I have tried this code and it works but I think there must be a shorter way.
awk '{ a=0;for(i=1;i<=NF;i++){for(j=i+1;j<=NF;j++){if($i==$j)a=1} } if( a==1 ) print $0}'
Later I want to find all such duplicate words and delete all the duplicate entries except for 1st occurrence.
So input:
cat dog cat lion cat
dog cat deer
apple peanut banana apple
car bus train plane
car train car train
Desired output:
cat dog lion
dog cat deer
apple peanut banana
car bus train plane
car train
You can use this GNU sed command:
sed -rn '/(\b\w+\b).*\b\1\b/ p' yourfile
-r activate extended re and n deactivates the implicit printing of every line
the p command then prints only lines that match the preceding re (inside the slashes):
\b\w+\b are words : an nonemtpy sequence of word charactes (\w) between word boundaries (\b`), these are GNU extensions
such a word is "stored" in \1 for later reuse, due to the use of parentheses
then we try to match this word with \b\1\b again with something optional (.*) between those two places.

## Given records:
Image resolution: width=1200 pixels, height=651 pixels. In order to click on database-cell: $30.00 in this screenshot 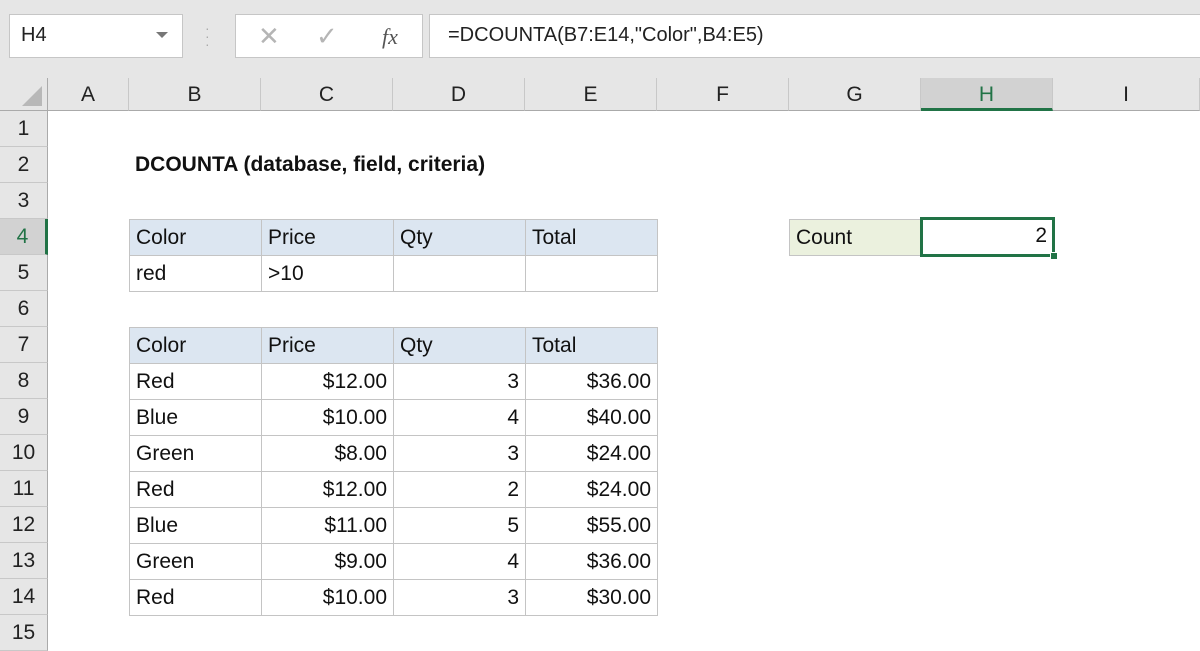, I will do `click(592, 598)`.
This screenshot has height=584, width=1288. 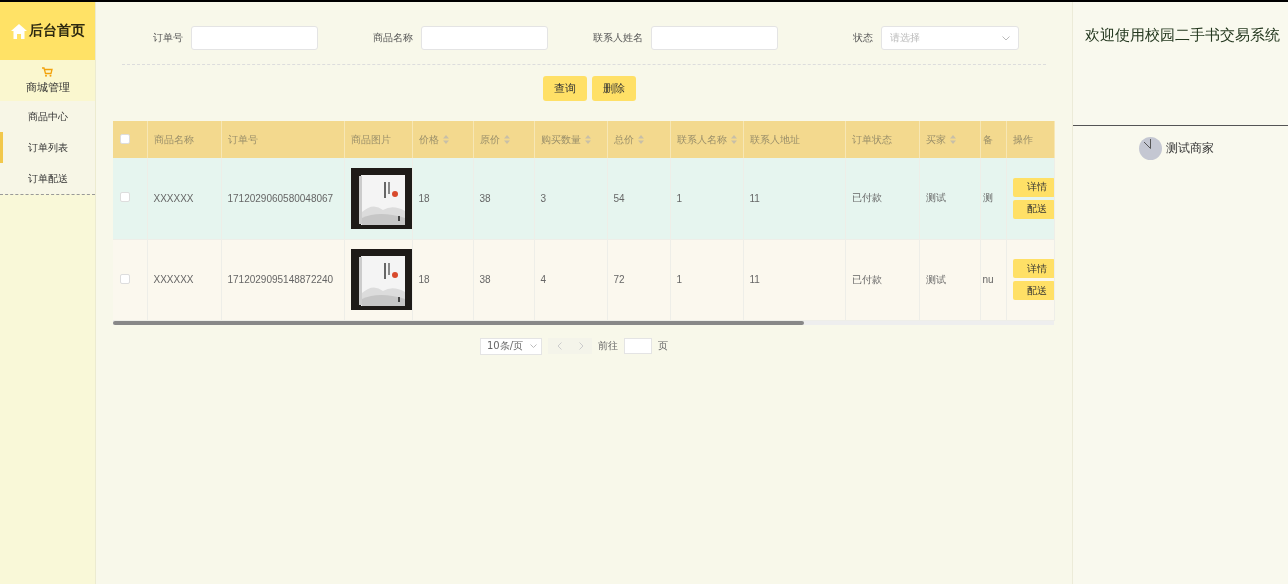 I want to click on section-label: 商城管理, so click(x=48, y=87).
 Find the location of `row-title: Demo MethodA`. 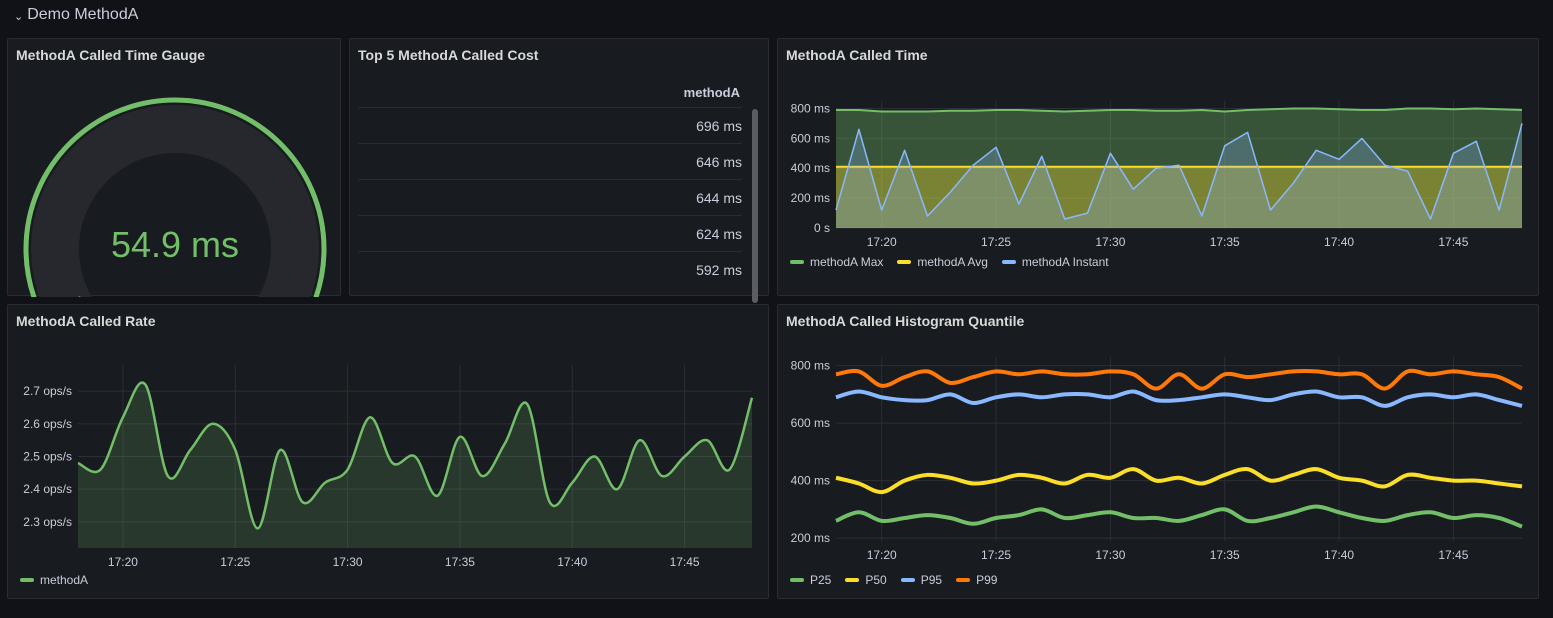

row-title: Demo MethodA is located at coordinates (83, 14).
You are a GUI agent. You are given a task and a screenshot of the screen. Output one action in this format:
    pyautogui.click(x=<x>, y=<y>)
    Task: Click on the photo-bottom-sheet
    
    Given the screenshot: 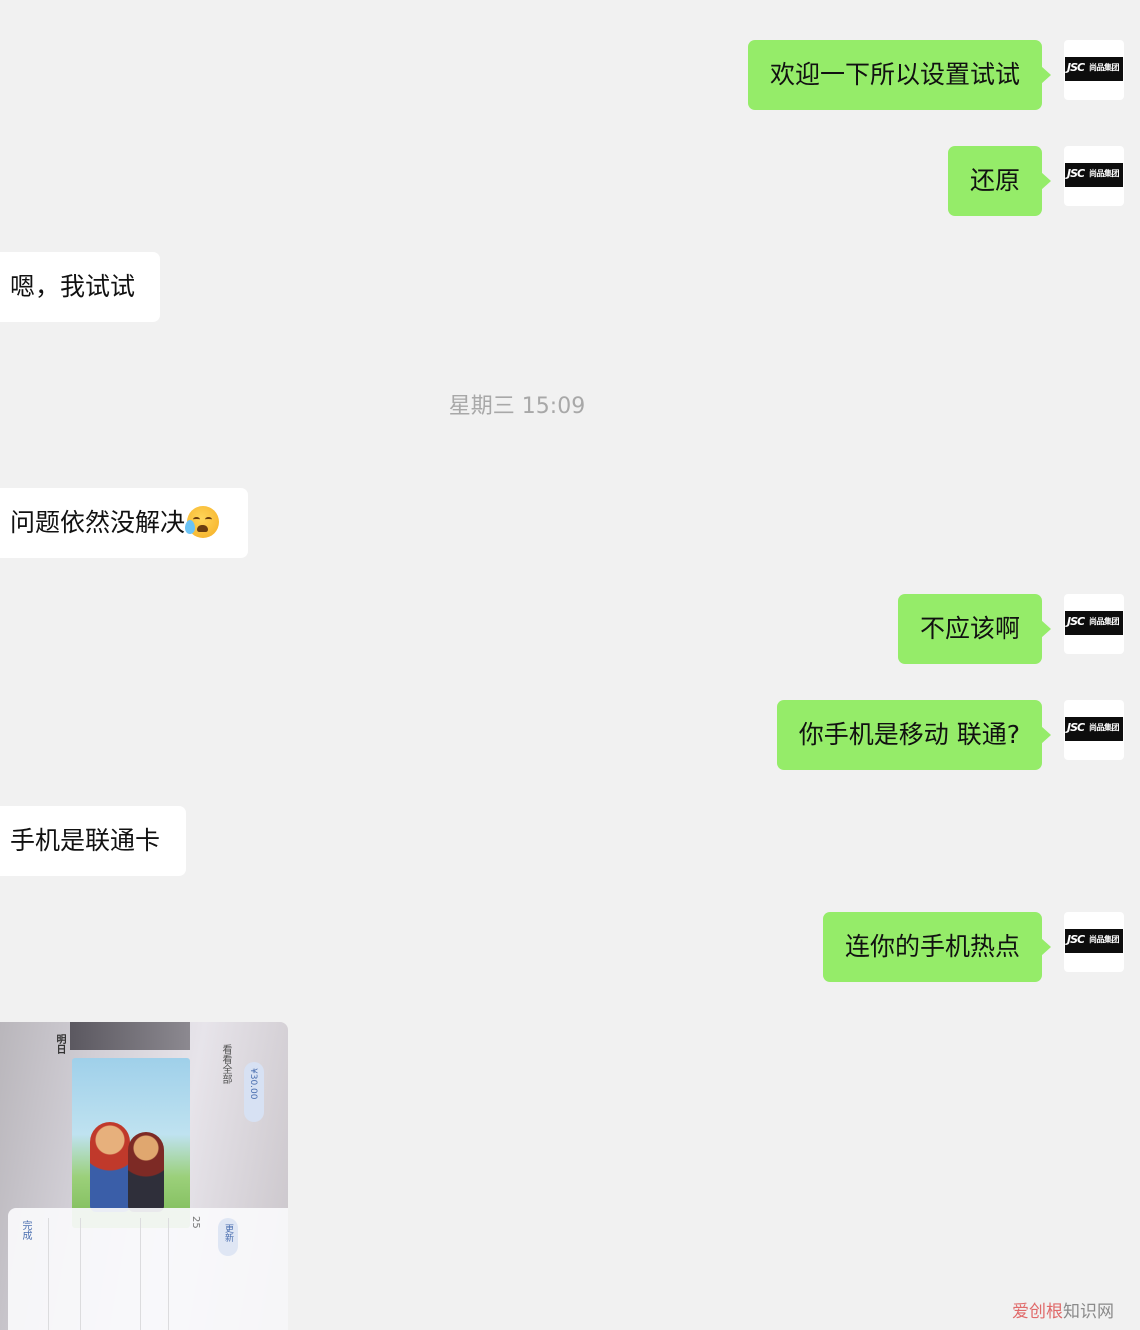 What is the action you would take?
    pyautogui.click(x=148, y=1269)
    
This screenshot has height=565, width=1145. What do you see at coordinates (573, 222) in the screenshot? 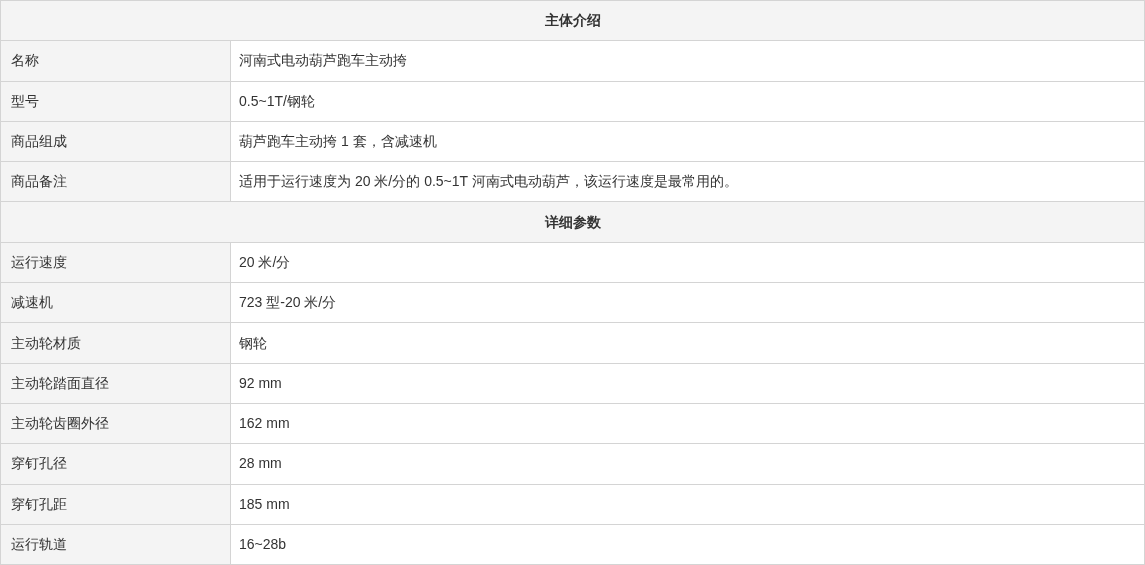
I see `section-header: 详细参数` at bounding box center [573, 222].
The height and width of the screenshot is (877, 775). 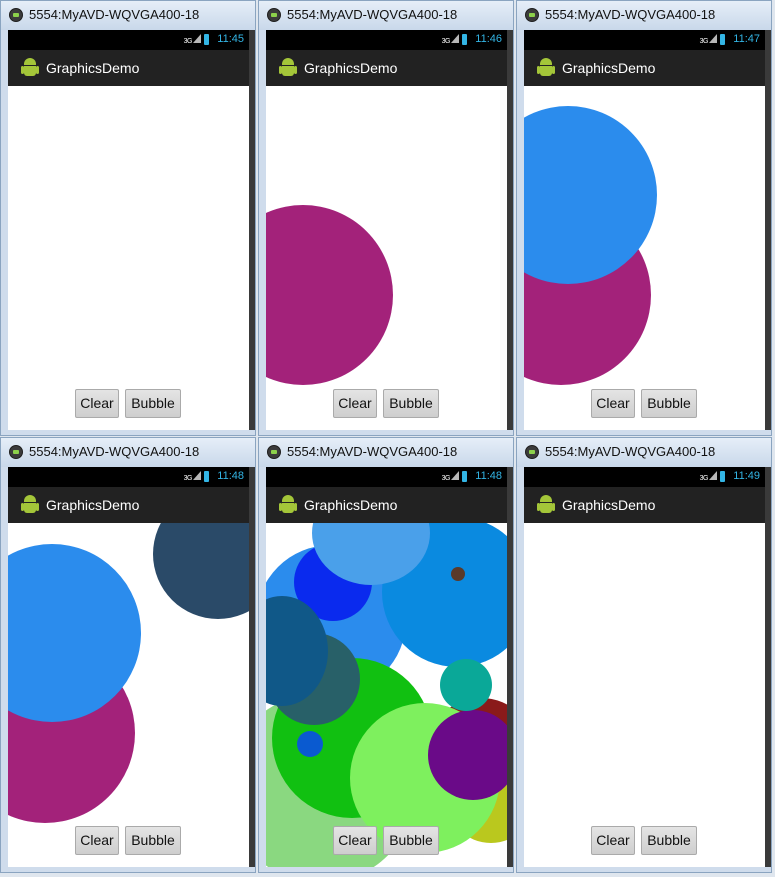 I want to click on status-bar: 3G 11:47, so click(x=644, y=40).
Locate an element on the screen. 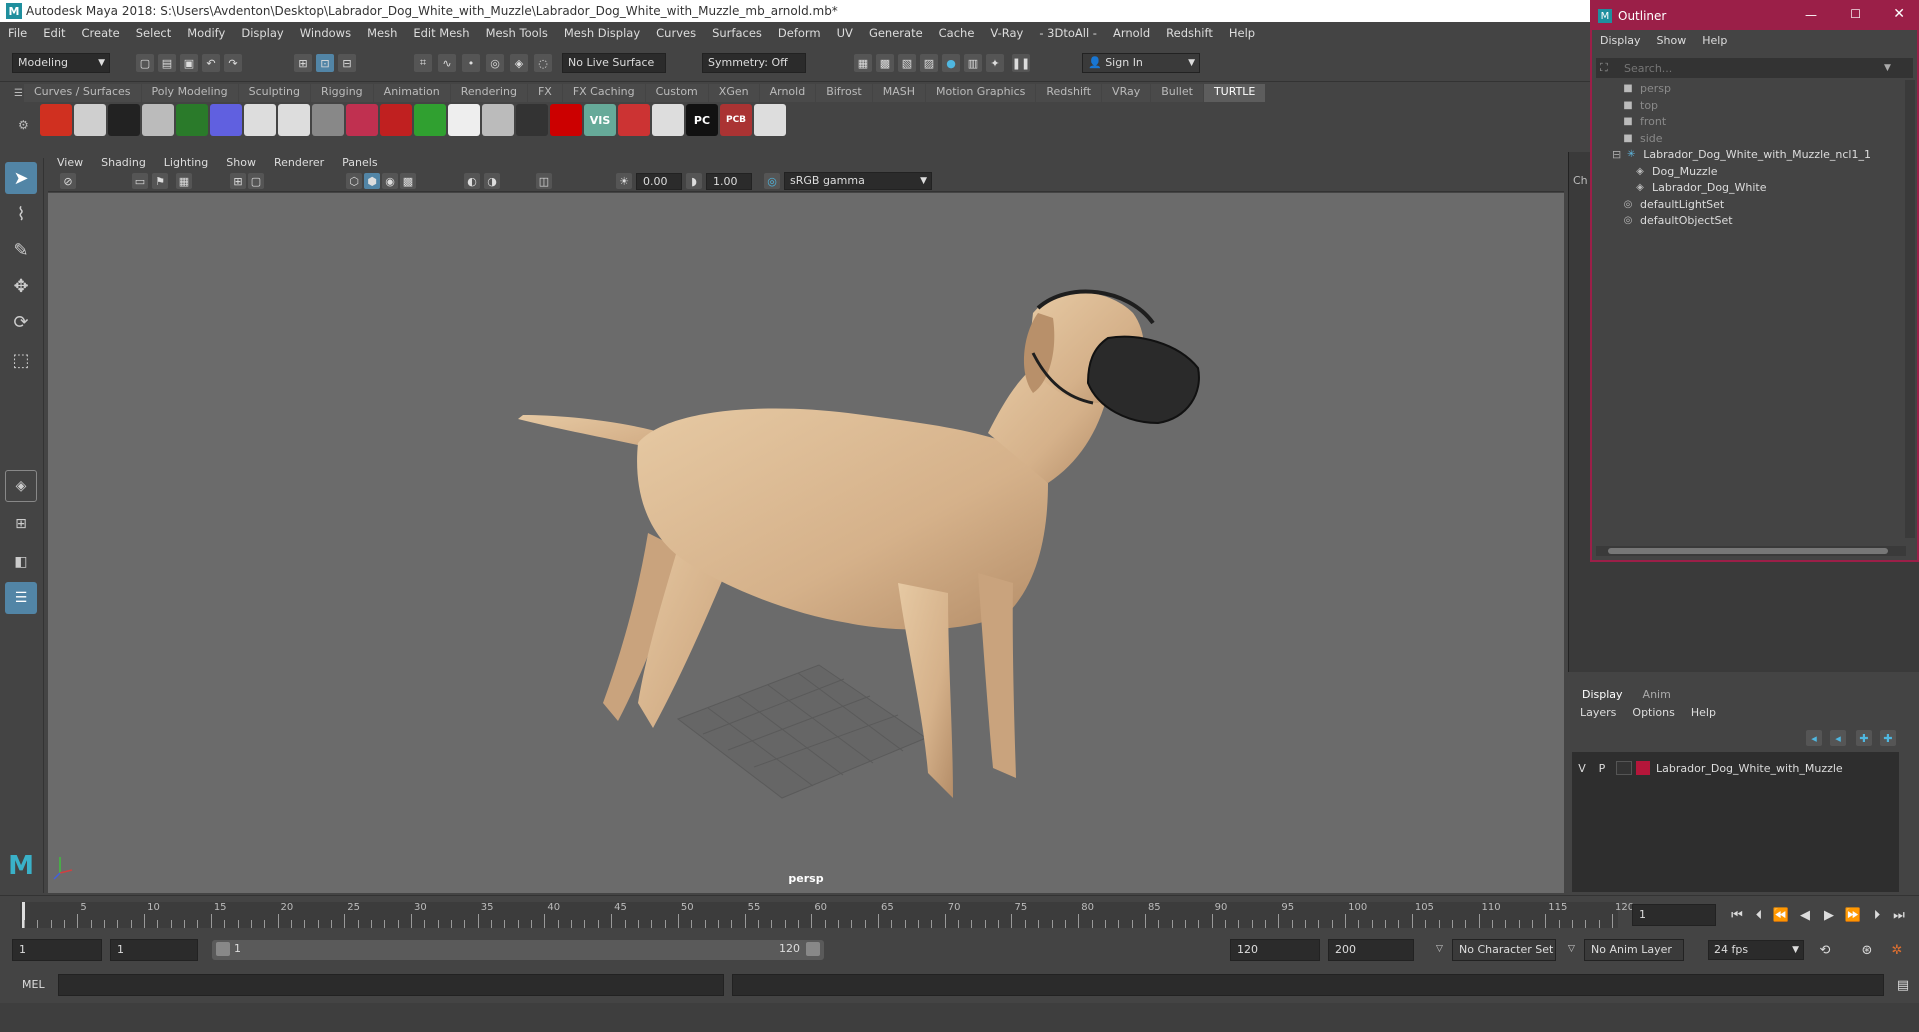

## Task to complete:
In the forum thread about duplicate words, explain in one to three sentences why the sed command outputs only lines that contain a repeated word.

## Answer to the problem:
The -n option turns off sed's implicit printing of every line, so the only output comes from the p command, which prints lines that match the regular expression inside the slashes. That expression uses parentheses to store a word in \1 and then matches that same word again with \b\1\b, allowing optional text (.*) in between. As a result, only lines where a word appears twice match and get printed.